* _Исходный текст_:
╔══

На голову каждого участника можно сразу одеть по ободку с 1 пером
*и другой вариант* Первому игроку предстоит под музыку Чайковского «Лебединое озеро» в балетном танце доскакать до табуретки, взять там ободок и одеть, и так же в танце вернуться за вторым участником. И уже вместе с ним, перекрестив руки и на носочках доскакать до заветной табуретки одеть ободок и вернуться за третьим

*музыку  "Лебединое озеро для мам» брала в современной обработке*

----------


## calina

Девочки, кто сможет подсказать, как играть в игру "Молодая лошадь"?

----------


## Захарова Ольга

сегодня были на методическом смотрели Наурыз игра была про Наурыз коже   вырезанный из фанеры или крагиса "казан"  на подставке а на нём 7 кармашков прозрачных  , напротив картинки на столе с ингредиентами и не только . нужно выбрать нужное и вставить картинки в кармашки. Очень здорово прошло.

----------


## ольга-rostov

> Девочки, кто сможет подсказать, как играть в игру "Молодая лошадь"?


Это не игра "Молодая лошадь", а игра типа "байга" на фитболах под песенку "мол лош"

╚══

* _Задание 1_: Перескажите абзац исходного текста, начинающийся словами «и другой вариант», в виде нумерованного списка шагов, сохранив основные факты.
* _Задание 2_:
Ответьте на вопросы по исходному тексту.
(a) Под какую музыку первый игрок исполняет балетный танец?
(b) Сколько прозрачных кармашков было на «казане» в игре про Наурыз?
(c) Какой игрой, согласно последнему сообщению, на самом деле является «Молодая лошадь»?

* _Представленные данные_:
╔══

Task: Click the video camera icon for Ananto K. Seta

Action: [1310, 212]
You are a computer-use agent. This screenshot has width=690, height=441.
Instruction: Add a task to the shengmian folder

╚══

* _Решение 1_:
1. Под музыку Чайковского «Лебединое озеро» первый игрок в балетном танце доскакивает до табуретки, берёт ободок и надевает его.
2. Так же в танце он возвращается за вторым участником.
3. Вдвоём, перекрестив руки, они на носочках доскакивают до табуретки и надевают ободок.
4. Затем они возвращаются за третьим участником.

* _Решение 2_:
(a) Под музыку Чайковского «Лебединое озеро».
(b) Семь.
(c) Игрой типа «байга» на фитболах.